Zig looks very promising, but there are a few nitpicks I have which keep me from deep diving into it. The most annoying thing I've found so far is treating unused variables as compiler errors. I understand this is something more and more languages are doing, but I can't get over it. It makes writing and prototyping code annoying and tedious, especially during the initial learning phase. Zig trusts the programmer to do things like manually manage their memory, but unused variables is a bridge too far I guess. I don't understand why this isn't a compiler option.
I don't want to leave a purely negative comment so I'll add that the only reason I'm posting in the first place is because, my own personal annoyances aside, the language does look very nice. Especially comptime, I wish every language had a similar construct built in as seamlessly as it is in zig.
I used Zig for a couple of Advent of Code problems last year. I decided that Zig is not a language I’m going to be using. Here’s why:
- If you ever want to allocate memory, you have to pass in an allocator to the function doing the allocating. You also have to explicitly allocate and deallocate.
- Zig has no concept of a string - it’s just a slice of bytes. This also means Zig has no support for string concatenation, UTF-8, regex, or any of the other many niceties we’ve come to expect as standard.
Zig is not the next Rust or the next C++ - it’s very much the next C.
Zig may be fine for people programming an OS or very highly performance sensitive application. But it’s too low level, and too obtuse about being low-level, for me to ever want to actually use it.
It's been really great watching zig progress. I'm on the fence on some of its design choices, but I think there's room in this world for zig as a truly modern c.
My benchmark for how serious a C replacement is, is when it successfully moves to not embedded and people actually use it.
So far Rust has the smallest of inroads to embedded.
I hope Zig makes it, but I’ve been down this road before.
Wow 40-60 hours at work then 40 on a project at home. I'm lucky to get an hour a week for hobbies.
Zig seems like a reasonable fit for WebAssembly for some cases if the memory safety story can be made good enough. (Even though wasm is sandboxed you don't want your in-sandbox app pwned after all)
I love how Zig is pushing the state of the art forward. I have some expertise in the area, and I think the future is in languages that prioritize simplicity and developer velocity like Zig is doing.
> The core team will then be able to begin thinking about: ... Exploring hot-code-swapping
Hot code swapping, plus Zig's ability to cross-compile, plus release-safe's memory assistance without mental overhead, all seem to come from one underlying drive: support and empower the programmer without getting in their way.
When designing a language, it's important to keep the user's ultimate goal in mind: making useful software.

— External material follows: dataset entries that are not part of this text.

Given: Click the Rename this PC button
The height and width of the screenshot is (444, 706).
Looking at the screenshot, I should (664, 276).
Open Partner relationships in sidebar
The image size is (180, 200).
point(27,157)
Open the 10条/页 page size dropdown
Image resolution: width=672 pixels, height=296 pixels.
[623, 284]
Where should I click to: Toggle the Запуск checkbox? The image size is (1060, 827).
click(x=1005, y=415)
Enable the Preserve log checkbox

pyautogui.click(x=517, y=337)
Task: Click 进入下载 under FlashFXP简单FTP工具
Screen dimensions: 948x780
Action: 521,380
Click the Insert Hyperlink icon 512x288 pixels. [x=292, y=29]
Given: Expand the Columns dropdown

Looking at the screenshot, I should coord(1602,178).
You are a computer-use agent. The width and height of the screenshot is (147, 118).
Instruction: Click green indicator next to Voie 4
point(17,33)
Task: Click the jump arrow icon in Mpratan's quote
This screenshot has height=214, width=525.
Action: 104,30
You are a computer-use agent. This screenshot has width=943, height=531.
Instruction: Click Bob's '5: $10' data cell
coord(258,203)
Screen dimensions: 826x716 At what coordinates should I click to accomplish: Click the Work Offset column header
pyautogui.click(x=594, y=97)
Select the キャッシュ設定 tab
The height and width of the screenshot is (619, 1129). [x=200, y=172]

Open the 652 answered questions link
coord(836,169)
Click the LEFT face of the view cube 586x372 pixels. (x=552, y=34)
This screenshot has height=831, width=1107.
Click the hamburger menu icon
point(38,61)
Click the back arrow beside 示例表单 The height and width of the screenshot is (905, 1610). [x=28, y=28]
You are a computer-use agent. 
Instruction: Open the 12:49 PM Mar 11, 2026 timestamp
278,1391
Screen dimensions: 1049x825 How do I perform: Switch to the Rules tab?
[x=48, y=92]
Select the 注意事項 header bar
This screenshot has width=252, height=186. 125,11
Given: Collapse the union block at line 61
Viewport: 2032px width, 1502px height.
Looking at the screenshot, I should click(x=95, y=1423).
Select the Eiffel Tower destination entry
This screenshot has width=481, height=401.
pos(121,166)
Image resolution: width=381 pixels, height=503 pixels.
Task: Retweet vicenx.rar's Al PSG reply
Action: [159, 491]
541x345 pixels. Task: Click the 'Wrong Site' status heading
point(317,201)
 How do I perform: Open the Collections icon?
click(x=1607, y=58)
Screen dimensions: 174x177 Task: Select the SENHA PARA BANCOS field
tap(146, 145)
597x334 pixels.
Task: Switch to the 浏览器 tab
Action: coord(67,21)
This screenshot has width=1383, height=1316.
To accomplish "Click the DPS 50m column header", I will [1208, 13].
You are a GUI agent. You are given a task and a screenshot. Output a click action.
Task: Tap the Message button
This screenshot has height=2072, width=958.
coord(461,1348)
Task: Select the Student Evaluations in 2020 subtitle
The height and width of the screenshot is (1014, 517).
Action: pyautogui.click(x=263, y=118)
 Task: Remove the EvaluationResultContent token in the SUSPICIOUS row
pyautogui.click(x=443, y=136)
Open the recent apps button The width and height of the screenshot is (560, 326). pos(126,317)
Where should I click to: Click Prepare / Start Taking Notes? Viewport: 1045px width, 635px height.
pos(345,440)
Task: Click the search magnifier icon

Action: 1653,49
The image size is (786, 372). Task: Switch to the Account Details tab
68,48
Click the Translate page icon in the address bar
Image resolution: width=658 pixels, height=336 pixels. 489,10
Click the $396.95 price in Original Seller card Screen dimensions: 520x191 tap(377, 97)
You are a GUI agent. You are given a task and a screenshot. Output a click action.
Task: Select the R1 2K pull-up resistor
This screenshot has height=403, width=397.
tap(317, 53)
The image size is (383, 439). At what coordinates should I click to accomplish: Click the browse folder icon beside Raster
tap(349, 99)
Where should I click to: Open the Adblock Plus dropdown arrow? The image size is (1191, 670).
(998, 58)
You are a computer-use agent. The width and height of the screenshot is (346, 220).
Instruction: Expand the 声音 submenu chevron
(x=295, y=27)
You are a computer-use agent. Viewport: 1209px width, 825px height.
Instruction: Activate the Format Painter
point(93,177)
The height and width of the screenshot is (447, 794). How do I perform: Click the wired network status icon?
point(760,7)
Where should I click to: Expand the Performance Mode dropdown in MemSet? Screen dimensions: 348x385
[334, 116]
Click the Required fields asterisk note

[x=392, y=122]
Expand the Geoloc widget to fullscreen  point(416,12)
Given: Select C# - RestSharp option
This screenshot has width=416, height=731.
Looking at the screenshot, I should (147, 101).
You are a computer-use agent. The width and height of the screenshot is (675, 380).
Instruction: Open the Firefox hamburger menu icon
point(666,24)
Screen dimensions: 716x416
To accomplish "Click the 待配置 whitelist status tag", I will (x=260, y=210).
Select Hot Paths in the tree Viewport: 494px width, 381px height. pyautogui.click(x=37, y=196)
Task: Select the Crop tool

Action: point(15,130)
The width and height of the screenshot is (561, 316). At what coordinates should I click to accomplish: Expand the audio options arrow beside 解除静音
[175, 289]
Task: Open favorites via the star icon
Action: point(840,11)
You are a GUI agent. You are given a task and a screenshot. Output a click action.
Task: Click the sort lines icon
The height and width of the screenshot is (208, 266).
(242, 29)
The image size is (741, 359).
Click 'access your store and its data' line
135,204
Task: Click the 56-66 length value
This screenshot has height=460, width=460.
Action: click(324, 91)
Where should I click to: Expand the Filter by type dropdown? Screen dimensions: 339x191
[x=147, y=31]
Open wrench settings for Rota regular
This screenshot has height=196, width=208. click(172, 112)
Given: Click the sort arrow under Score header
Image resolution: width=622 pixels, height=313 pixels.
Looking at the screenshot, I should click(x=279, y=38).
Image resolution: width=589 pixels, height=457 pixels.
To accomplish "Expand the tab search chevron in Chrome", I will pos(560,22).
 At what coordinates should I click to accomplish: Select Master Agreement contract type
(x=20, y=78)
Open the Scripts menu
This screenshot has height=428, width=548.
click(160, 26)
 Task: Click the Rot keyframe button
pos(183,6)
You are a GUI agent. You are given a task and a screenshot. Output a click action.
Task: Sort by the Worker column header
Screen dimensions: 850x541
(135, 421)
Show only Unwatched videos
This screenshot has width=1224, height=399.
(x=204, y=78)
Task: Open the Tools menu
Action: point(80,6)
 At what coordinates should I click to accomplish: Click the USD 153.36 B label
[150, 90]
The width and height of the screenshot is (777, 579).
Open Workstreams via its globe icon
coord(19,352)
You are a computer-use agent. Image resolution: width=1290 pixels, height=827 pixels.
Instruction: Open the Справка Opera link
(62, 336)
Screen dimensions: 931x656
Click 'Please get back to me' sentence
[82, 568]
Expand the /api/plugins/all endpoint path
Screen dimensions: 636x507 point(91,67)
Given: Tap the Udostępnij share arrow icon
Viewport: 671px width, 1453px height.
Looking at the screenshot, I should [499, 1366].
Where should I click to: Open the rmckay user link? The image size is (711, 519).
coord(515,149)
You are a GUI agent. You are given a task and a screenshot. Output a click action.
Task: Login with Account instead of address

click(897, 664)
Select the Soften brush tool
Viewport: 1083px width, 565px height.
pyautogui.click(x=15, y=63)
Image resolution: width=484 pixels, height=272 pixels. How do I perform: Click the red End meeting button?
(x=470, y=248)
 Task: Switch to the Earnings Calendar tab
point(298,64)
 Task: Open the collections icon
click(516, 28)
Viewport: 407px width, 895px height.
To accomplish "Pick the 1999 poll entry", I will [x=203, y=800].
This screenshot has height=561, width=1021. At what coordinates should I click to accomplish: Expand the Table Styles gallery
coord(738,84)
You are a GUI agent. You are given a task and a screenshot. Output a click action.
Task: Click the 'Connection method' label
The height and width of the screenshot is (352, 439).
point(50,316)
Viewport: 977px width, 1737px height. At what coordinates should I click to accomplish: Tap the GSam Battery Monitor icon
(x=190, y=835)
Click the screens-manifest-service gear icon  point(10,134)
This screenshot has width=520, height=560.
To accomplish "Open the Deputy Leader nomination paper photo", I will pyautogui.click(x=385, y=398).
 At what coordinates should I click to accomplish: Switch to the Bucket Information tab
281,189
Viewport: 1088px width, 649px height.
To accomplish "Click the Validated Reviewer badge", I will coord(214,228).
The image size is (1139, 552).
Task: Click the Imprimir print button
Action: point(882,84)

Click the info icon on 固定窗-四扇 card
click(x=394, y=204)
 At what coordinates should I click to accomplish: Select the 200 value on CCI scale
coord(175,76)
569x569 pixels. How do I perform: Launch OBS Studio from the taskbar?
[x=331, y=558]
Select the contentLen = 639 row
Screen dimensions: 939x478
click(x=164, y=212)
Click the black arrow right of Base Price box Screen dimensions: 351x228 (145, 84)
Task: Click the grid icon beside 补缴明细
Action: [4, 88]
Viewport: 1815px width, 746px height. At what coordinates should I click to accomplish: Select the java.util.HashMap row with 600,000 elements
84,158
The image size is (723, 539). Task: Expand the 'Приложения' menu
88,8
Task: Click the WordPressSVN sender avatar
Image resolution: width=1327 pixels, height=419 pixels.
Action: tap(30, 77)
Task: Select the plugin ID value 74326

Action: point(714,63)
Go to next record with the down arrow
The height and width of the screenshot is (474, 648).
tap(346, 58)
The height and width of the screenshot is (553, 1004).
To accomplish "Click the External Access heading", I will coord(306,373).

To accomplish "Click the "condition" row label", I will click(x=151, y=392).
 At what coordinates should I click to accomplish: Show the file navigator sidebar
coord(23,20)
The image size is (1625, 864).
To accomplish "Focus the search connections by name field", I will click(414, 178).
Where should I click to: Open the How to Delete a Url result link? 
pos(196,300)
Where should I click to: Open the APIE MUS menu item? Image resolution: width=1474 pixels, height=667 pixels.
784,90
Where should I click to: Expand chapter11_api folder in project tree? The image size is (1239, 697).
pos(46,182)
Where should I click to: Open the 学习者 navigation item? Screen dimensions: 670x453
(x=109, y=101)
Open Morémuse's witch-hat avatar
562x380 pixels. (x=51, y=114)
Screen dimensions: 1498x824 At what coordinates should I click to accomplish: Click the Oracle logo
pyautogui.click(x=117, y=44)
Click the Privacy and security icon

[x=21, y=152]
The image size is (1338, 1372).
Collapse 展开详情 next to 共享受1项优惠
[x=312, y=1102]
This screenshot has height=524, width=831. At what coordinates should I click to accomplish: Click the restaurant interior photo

For some domains that might mean adding restrictions, but for other domains it means getting out of the programmer's way and making language mechanisms and tooling so they can iterate, experiment, and build faster.
I'm particularly excited about Zig's future in webassembly, where many safety concerns are already handled by sandboxing. It's amazing to read that someone ported an entire game to webassembly with Zig.